- Data to use -
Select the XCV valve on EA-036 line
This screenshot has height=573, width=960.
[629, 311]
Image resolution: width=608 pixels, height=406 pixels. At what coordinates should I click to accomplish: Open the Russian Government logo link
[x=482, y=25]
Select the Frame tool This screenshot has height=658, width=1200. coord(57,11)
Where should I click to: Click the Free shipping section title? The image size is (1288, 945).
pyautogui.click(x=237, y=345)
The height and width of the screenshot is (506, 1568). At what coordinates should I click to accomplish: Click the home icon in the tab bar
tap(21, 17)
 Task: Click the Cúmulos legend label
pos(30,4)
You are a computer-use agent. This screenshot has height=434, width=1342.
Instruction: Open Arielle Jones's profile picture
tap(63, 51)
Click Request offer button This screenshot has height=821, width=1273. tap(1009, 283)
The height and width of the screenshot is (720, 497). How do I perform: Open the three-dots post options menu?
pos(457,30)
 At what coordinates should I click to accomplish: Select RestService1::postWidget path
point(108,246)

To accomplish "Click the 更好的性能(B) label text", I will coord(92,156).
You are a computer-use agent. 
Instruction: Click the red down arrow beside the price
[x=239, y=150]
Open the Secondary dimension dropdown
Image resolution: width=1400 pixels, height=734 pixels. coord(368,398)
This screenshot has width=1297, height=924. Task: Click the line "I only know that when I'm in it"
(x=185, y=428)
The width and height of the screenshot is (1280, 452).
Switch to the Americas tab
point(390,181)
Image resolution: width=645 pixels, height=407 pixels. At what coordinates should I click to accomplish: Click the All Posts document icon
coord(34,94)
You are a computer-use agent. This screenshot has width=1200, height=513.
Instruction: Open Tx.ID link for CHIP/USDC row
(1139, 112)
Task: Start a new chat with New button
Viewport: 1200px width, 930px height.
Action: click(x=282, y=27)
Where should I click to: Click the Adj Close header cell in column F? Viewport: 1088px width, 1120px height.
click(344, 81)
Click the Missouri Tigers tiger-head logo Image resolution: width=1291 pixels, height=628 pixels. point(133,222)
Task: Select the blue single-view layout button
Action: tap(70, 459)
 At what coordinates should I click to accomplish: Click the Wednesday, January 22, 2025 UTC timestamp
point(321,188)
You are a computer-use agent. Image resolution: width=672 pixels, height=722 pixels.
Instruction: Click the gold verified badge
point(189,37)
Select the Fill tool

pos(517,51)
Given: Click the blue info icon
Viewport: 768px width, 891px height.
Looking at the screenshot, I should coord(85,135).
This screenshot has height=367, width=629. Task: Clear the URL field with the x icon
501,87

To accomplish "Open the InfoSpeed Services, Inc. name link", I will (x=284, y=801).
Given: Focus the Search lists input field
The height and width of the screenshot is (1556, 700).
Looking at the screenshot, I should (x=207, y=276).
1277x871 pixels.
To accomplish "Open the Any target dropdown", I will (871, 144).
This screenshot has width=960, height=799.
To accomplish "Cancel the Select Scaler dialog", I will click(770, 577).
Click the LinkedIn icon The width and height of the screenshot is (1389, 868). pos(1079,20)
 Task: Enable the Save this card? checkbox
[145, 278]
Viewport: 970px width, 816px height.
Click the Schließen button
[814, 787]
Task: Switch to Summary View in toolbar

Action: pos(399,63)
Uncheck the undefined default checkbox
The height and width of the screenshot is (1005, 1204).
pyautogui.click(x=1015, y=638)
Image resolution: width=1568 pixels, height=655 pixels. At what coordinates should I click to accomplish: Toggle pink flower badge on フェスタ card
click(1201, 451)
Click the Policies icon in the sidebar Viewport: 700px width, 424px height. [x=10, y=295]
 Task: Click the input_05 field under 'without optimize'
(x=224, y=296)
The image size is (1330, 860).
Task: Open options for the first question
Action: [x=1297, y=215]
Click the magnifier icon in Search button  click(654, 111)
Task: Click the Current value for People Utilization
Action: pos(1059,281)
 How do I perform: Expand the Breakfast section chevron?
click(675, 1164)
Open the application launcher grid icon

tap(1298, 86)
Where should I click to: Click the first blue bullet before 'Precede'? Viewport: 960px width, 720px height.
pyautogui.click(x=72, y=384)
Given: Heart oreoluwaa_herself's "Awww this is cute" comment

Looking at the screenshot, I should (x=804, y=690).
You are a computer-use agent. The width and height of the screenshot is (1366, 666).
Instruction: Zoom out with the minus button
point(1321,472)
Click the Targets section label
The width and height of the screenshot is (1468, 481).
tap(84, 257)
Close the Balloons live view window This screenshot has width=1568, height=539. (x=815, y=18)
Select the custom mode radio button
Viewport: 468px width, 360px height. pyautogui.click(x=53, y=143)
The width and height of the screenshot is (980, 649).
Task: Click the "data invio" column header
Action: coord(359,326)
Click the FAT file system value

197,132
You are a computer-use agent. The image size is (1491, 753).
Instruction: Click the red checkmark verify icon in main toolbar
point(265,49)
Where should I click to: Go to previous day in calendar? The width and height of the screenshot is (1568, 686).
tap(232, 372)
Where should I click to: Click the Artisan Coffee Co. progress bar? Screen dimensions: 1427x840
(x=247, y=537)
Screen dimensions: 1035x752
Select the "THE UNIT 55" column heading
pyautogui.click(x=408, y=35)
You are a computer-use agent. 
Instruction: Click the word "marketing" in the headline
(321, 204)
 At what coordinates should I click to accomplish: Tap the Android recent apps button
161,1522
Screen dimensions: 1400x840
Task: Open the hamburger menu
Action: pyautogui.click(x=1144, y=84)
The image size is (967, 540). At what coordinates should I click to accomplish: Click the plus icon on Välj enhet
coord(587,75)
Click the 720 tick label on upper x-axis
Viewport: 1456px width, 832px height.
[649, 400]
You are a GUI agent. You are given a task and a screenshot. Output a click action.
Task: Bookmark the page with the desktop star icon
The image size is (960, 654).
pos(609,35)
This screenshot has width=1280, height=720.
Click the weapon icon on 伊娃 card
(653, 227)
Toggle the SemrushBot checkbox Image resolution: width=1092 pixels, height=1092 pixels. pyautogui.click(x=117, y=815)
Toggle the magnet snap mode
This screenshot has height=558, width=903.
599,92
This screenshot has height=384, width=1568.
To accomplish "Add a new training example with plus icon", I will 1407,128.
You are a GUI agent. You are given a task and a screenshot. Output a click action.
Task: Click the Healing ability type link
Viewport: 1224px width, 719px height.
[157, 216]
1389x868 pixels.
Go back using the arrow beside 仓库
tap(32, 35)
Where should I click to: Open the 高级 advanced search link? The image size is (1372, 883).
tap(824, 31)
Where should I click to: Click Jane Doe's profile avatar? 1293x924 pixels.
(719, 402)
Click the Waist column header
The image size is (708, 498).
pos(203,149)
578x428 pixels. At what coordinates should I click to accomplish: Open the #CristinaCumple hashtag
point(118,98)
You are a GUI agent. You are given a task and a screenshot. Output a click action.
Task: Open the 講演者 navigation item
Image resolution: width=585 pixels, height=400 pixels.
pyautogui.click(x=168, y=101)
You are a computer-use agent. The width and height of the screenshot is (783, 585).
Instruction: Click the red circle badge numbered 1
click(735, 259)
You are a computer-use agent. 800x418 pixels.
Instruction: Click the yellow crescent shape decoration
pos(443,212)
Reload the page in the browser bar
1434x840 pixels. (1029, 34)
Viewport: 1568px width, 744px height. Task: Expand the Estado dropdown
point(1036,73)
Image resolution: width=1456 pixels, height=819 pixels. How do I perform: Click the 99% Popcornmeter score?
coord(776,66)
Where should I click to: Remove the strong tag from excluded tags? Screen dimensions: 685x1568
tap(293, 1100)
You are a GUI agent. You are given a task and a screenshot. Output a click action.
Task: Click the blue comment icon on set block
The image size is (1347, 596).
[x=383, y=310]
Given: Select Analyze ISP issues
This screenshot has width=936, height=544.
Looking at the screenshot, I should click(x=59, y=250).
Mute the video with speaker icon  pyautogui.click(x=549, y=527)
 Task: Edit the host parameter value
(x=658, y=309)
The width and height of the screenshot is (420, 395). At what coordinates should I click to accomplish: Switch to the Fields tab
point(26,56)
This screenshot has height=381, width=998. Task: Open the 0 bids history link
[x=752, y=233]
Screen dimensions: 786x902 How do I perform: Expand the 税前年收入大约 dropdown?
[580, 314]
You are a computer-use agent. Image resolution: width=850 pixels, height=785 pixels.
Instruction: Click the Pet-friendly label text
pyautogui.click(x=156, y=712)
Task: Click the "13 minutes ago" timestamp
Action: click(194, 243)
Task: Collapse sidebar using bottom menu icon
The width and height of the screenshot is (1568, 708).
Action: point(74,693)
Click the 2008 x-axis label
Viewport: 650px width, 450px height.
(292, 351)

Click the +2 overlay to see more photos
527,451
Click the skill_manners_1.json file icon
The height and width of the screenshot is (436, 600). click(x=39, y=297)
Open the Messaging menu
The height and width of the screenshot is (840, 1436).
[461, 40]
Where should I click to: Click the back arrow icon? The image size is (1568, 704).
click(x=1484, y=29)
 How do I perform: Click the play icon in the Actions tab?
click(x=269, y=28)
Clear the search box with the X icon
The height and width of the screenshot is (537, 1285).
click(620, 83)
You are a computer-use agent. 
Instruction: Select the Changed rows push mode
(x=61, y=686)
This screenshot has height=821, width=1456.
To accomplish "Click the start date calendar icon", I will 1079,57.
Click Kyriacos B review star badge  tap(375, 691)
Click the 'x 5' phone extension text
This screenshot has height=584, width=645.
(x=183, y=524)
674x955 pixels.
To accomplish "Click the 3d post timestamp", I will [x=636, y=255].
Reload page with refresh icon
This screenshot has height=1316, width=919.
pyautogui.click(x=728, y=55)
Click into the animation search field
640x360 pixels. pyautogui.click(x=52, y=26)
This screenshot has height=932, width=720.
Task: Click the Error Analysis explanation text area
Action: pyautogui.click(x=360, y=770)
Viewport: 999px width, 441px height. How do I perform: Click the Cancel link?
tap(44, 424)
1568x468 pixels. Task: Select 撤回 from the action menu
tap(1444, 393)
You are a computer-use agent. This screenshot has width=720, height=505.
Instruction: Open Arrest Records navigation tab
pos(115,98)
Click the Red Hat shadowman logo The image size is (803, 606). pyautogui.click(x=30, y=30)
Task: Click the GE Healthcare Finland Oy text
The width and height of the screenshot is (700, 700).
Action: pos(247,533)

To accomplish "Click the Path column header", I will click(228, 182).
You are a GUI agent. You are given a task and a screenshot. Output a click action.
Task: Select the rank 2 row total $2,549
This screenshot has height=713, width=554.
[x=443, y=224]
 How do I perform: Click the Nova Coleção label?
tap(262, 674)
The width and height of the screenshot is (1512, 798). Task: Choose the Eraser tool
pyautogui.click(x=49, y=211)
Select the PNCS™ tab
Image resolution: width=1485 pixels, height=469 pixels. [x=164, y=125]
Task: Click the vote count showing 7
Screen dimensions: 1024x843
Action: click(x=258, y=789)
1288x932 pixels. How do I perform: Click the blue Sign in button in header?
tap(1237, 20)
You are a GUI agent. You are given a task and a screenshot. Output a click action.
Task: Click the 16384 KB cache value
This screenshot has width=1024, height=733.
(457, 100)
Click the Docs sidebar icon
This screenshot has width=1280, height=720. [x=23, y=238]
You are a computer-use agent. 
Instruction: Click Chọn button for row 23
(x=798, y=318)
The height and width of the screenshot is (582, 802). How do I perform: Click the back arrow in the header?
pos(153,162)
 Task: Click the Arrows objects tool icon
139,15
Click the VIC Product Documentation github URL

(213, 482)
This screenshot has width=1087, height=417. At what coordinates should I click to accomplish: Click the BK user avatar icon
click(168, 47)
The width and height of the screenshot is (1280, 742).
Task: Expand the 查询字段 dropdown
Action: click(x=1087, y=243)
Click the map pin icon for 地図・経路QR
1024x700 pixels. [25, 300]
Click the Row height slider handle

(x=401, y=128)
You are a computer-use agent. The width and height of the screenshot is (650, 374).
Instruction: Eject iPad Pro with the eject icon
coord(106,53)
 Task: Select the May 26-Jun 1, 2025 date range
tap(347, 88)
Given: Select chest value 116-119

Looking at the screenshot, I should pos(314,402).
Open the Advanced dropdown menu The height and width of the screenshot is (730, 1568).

- Prompt -
Where the listing above has a line with "Viewport: 1200px width, 930px height.", start there, and output every line exactly through the line with "You are a computer-use agent. Image resolution: width=672", which is also included.

- Completed exercise -
Viewport: 1200px width, 930px height.
Action: click(x=282, y=27)
Where should I click to: Click the Adj Close header cell in column F? Viewport: 1088px width, 1120px height.
click(344, 81)
Click the Missouri Tigers tiger-head logo Image resolution: width=1291 pixels, height=628 pixels. point(133,222)
Task: Select the blue single-view layout button
Action: tap(70, 459)
 At what coordinates should I click to accomplish: Click the Wednesday, January 22, 2025 UTC timestamp
point(321,188)
You are a computer-use agent. Image resolution: width=672 pixels, height=722 pixels.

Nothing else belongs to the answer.